What to work on -
Could you print every entry below exactly as given?

Source material -
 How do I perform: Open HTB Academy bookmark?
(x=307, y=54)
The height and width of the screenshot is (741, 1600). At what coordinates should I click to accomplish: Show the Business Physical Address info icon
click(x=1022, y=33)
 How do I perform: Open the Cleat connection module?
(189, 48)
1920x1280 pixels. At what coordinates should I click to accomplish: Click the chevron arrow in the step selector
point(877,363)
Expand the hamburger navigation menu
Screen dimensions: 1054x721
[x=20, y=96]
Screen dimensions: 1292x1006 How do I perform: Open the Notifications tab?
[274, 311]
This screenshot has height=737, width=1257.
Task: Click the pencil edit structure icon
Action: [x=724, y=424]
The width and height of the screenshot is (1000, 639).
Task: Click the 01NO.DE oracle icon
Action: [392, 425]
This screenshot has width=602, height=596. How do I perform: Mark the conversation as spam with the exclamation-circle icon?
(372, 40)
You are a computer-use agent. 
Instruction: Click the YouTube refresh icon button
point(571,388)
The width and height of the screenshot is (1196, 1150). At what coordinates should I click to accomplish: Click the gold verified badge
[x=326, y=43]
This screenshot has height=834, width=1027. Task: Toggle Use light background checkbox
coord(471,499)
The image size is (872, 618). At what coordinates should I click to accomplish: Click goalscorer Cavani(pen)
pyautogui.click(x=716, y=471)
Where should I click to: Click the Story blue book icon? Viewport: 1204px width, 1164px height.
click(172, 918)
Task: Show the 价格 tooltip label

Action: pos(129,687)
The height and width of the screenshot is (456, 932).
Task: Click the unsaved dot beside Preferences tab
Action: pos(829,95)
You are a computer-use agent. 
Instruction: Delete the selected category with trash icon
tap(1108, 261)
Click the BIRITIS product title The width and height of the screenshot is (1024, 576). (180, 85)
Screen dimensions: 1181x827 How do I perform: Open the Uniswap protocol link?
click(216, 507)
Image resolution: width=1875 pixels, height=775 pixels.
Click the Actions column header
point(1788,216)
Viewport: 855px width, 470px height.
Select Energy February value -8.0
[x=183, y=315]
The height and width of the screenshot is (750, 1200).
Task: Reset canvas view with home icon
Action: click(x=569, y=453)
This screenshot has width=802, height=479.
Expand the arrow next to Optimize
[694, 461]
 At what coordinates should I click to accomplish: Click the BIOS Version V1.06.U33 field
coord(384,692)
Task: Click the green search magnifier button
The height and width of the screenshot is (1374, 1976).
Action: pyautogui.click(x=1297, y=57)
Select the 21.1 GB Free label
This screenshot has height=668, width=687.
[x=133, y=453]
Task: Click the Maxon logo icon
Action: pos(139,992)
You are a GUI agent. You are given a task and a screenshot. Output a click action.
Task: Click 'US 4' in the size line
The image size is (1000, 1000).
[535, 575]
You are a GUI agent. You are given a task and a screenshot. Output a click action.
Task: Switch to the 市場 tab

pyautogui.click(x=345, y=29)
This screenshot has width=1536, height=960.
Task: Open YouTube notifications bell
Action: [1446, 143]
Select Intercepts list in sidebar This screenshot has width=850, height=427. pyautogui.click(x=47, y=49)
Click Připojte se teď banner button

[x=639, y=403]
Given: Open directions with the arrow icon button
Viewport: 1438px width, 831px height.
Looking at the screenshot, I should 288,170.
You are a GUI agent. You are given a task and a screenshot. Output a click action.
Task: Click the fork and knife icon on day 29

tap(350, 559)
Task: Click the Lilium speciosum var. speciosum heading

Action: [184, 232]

Your response -
 How do I perform: Open HTB Academy bookmark?
(x=307, y=54)
The height and width of the screenshot is (741, 1600). At what coordinates should I click to accomplish: Show the Business Physical Address info icon
click(x=1022, y=33)
 How do I perform: Open the Cleat connection module?
(189, 48)
1920x1280 pixels. At what coordinates should I click to accomplish: Click the chevron arrow in the step selector
point(877,363)
Expand the hamburger navigation menu
Screen dimensions: 1054x721
[x=20, y=96]
Screen dimensions: 1292x1006 How do I perform: Open the Notifications tab?
[274, 311]
This screenshot has height=737, width=1257.
Task: Click the pencil edit structure icon
Action: [x=724, y=424]
The width and height of the screenshot is (1000, 639).
Task: Click the 01NO.DE oracle icon
Action: [392, 425]
This screenshot has width=602, height=596. How do I perform: Mark the conversation as spam with the exclamation-circle icon?
(372, 40)
You are a computer-use agent. 
Instruction: Click the YouTube refresh icon button
point(571,388)
The width and height of the screenshot is (1196, 1150). At what coordinates should I click to accomplish: Click the gold verified badge
[x=326, y=43]
This screenshot has height=834, width=1027. Task: Toggle Use light background checkbox
coord(471,499)
The image size is (872, 618). At what coordinates should I click to accomplish: Click goalscorer Cavani(pen)
pyautogui.click(x=716, y=471)
Where should I click to: Click the Story blue book icon? Viewport: 1204px width, 1164px height.
click(172, 918)
Task: Show the 价格 tooltip label

Action: pos(129,687)
The height and width of the screenshot is (456, 932).
Task: Click the unsaved dot beside Preferences tab
Action: pos(829,95)
You are a computer-use agent. 
Instruction: Delete the selected category with trash icon
tap(1108, 261)
Click the BIRITIS product title The width and height of the screenshot is (1024, 576). (180, 85)
Screen dimensions: 1181x827 How do I perform: Open the Uniswap protocol link?
click(216, 507)
Image resolution: width=1875 pixels, height=775 pixels.
Click the Actions column header
point(1788,216)
Viewport: 855px width, 470px height.
Select Energy February value -8.0
[x=183, y=315]
The height and width of the screenshot is (750, 1200).
Task: Reset canvas view with home icon
Action: click(x=569, y=453)
This screenshot has width=802, height=479.
Expand the arrow next to Optimize
[694, 461]
 At what coordinates should I click to accomplish: Click the BIOS Version V1.06.U33 field
coord(384,692)
Task: Click the green search magnifier button
The height and width of the screenshot is (1374, 1976).
Action: pyautogui.click(x=1297, y=57)
Select the 21.1 GB Free label
This screenshot has height=668, width=687.
[x=133, y=453]
Task: Click the Maxon logo icon
Action: pos(139,992)
You are a GUI agent. You are given a task and a screenshot. Output a click action.
Task: Click 'US 4' in the size line
The image size is (1000, 1000).
[535, 575]
You are a GUI agent. You are given a task and a screenshot. Output a click action.
Task: Switch to the 市場 tab

pyautogui.click(x=345, y=29)
This screenshot has width=1536, height=960.
Task: Open YouTube notifications bell
Action: [1446, 143]
Select Intercepts list in sidebar This screenshot has width=850, height=427. pyautogui.click(x=47, y=49)
Click Připojte se teď banner button

[x=639, y=403]
Given: Open directions with the arrow icon button
Viewport: 1438px width, 831px height.
Looking at the screenshot, I should 288,170.
You are a GUI agent. You are given a task and a screenshot. Output a click action.
Task: Click the fork and knife icon on day 29

tap(350, 559)
Task: Click the Lilium speciosum var. speciosum heading

Action: [184, 232]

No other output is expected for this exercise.